Sunday, December 2nd, 2006, Suzy and I went out for our first winter hike of the season. There was a strong wind blowing along the Fern Lake Trail, but we wanted to get a look at the ice conditions on Jaws. What we found looked encouraging, compared to recent past seasons, and at this stage, it's easy to see how the ice got its name.
My 1st experience on ice was at Hidden Falls in the Wild Basin. With roughly 80 feet of ice rated WI 3-4, it's perfect for toproping and leading. Unfortunately this fairly narrow bit of waterfall ice only comfortably supports about two or three ropes, depending on the conditions, and this is a well known destination.

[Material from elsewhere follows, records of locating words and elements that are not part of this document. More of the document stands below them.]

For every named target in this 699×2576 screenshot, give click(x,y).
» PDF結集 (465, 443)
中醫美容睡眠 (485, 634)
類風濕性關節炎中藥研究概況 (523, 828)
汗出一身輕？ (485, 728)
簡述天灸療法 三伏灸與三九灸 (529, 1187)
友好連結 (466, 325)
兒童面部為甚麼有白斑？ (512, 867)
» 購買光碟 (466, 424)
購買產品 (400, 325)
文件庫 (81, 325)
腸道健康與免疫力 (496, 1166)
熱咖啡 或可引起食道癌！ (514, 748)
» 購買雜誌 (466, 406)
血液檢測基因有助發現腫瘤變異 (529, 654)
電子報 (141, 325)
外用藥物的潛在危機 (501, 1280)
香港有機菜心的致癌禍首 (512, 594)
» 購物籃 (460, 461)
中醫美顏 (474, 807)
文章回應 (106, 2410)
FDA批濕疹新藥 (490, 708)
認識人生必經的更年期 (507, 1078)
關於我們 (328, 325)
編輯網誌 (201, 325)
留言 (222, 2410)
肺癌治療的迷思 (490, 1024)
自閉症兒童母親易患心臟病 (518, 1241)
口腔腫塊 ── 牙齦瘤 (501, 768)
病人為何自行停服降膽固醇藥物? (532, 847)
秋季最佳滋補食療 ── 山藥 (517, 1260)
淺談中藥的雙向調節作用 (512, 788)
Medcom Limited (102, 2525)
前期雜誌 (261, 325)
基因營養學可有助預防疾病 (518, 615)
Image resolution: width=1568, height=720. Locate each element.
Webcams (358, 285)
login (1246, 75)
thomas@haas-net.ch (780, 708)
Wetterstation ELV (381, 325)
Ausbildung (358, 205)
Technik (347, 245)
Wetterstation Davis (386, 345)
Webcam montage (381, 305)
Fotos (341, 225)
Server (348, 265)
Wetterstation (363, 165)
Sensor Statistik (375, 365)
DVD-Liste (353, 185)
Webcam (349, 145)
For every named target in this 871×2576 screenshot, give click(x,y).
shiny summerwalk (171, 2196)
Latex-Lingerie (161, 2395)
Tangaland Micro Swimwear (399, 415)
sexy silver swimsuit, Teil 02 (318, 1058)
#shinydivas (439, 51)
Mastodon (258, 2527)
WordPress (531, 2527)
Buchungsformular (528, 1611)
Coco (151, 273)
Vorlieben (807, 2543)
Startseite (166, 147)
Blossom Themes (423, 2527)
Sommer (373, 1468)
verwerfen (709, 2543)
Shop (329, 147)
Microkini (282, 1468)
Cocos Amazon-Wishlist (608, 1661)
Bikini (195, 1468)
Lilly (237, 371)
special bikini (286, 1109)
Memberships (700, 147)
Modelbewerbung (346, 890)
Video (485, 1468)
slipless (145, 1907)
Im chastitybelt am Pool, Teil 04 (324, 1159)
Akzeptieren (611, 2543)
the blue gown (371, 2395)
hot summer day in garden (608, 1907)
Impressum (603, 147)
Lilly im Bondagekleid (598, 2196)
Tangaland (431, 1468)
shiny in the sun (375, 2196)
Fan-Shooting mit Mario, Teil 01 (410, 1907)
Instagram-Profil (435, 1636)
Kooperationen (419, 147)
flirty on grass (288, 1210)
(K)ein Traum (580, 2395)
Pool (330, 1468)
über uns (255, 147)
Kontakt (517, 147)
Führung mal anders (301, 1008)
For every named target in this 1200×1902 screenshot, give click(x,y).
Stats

In early November of the 2004/2005 season, we hiked into Hidden Fall to see if the ice was forming yet. We found it somewhat ammusing that although the ice was thin and wet, there were people even more impatient than we were to start the season (left). A couple months later, in January, the ice was looking a lot better (right).
Further up the trail from Hidden Falls is Ouzel Falls. This is another good piece of beginner ice rated WI3; however, it's shorter that Hidden Falls, only 30 to 40 feet long, and whether it's really worth the effort to lug all your equipment in that far, over 3 miles one way, is questionable.
I ran across Grace Falls March 11th, 2012, on a hike into Odessa Gorge to check out the snow conditions, with Spring snow ascents just around the corner. While Grace Falls does not offer exceptionally long climbs, it's bulk is impressive (at least this year), and the solitude of climbing up here would be enough for me to come back at another time to play around.